Text excerpt
--- START ---

Medical Channel Asia presents the weekly Asian medical news bulletin, bringing you essential healthcare news from across the region.
In this week’s bulletin, we cover health problems for an oil spill in the Philippines, e-cigarette use by Vietnamese teens and obesity in Thailand.
Last week, an oil tanker sank off the coast of Naujan, Oriental Mindoro province in the Philippines due to engine problems and rough seas. The 20 crew members were rescued, but the tanker’s cargo of 800,000 liters of industrial oil leaked. It has spread to coastal waters near more than 60 villages, endangering marine life, fishermen’s livelihoods and tourism incomes. The oil spill has caused health problems for local residents, including cramps, vomiting, and dizziness. Officials have imposed a curfew for those under 21 in Pola town and declared a state of calamity while monitoring air and water toxicity.
The number of cases of conjunctivitis in Singapore has increased, possibly due to the relaxation of Covid-19 restrictions. Parkway Shenton, a healthcare group, has reported treating more patients in recent weeks. Also, polyclinics logged an average of 76 cases per day for the week ending February 25th. A virus or bacteria causes the condition and it spreads through contaminated hands or airborne droplets. While viral conjunctivitis usually clears up by itself, a bacterial infection may require antibiotic eye drops. To avoid catching or spreading the condition, people should practice good hygiene, avoid touching their eyes, and avoid sharing personal eyecare products.

--- END ---

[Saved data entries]

--- START ---

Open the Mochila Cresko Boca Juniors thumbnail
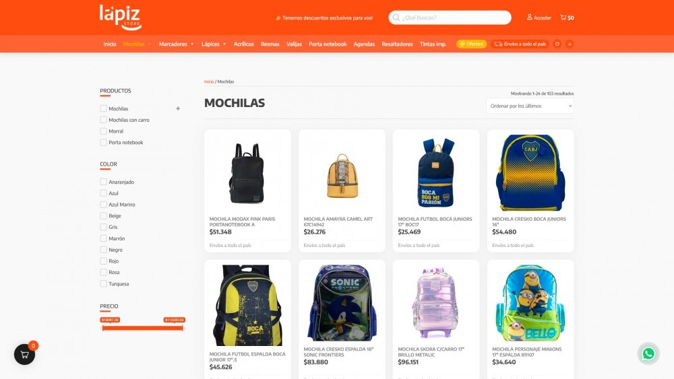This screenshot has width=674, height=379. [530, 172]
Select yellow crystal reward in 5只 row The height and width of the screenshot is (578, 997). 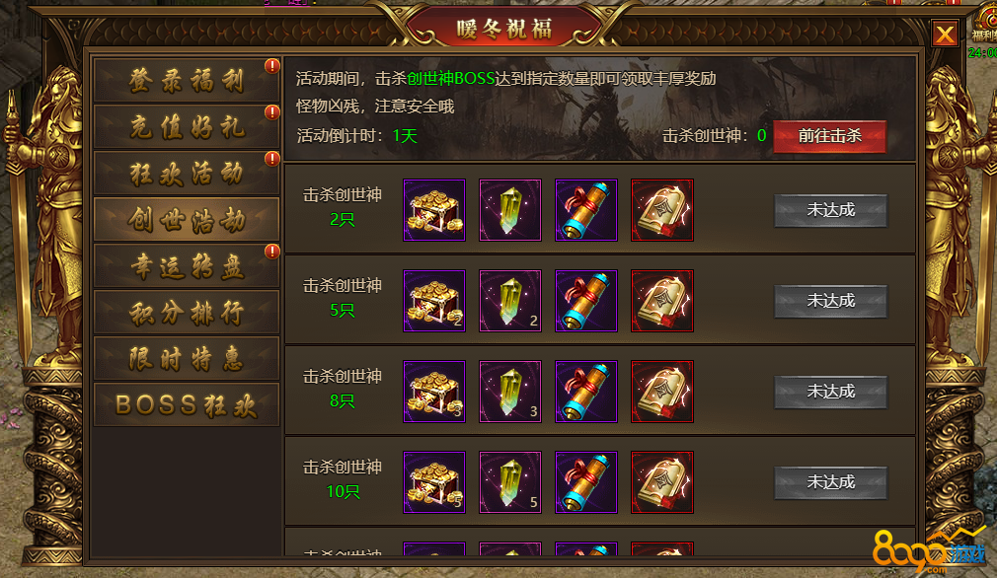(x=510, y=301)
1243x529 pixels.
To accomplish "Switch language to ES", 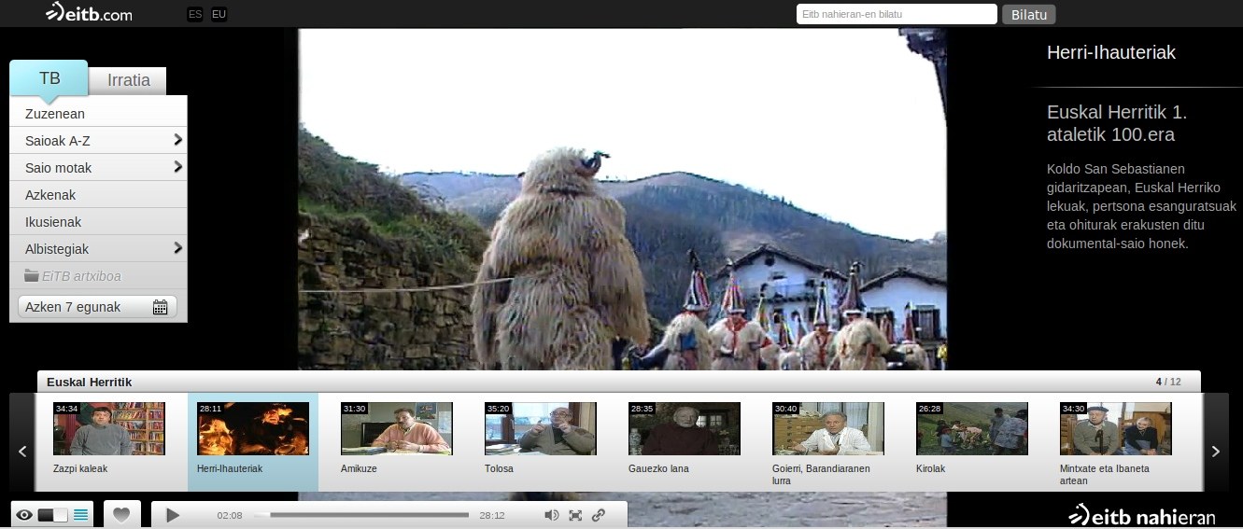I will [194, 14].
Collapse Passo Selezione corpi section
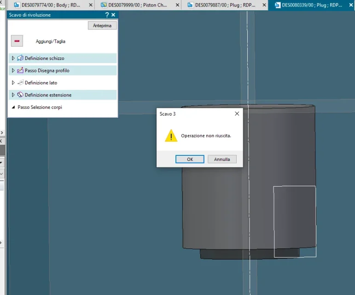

--- END ---

Activity list
(1) Answer these questions from the news bulletin:
(a) How many crew members were rescued from the tanker?
(b) How many liters of industrial oil leaked from the tanker?
(c) What was the average number of conjunctivitis cases per day that polyclinics logged for the week ending February 25th?
(2) Does each statement agree with the news bulletin? Answer yes or no, and quote the words that decide it.
(a) The tanker sank because of engine problems and rough seas.
(b) The curfew in Pola town applies to all residents.
(c) Viral conjunctivitis always needs antibiotic eye drops.
The saved data entries are separate from the news bulletin.

Solved problems
(1)
(a) 20
(b) 800,000 liters
(c) 76

(2)
(a) Yes: "due to engine problems and rough seas"
(b) No: "imposed a curfew for those under 21 in Pola town"
(c) No: "While viral conjunctivitis usually clears up by itself, a bacterial infection may require antibiotic eye drops."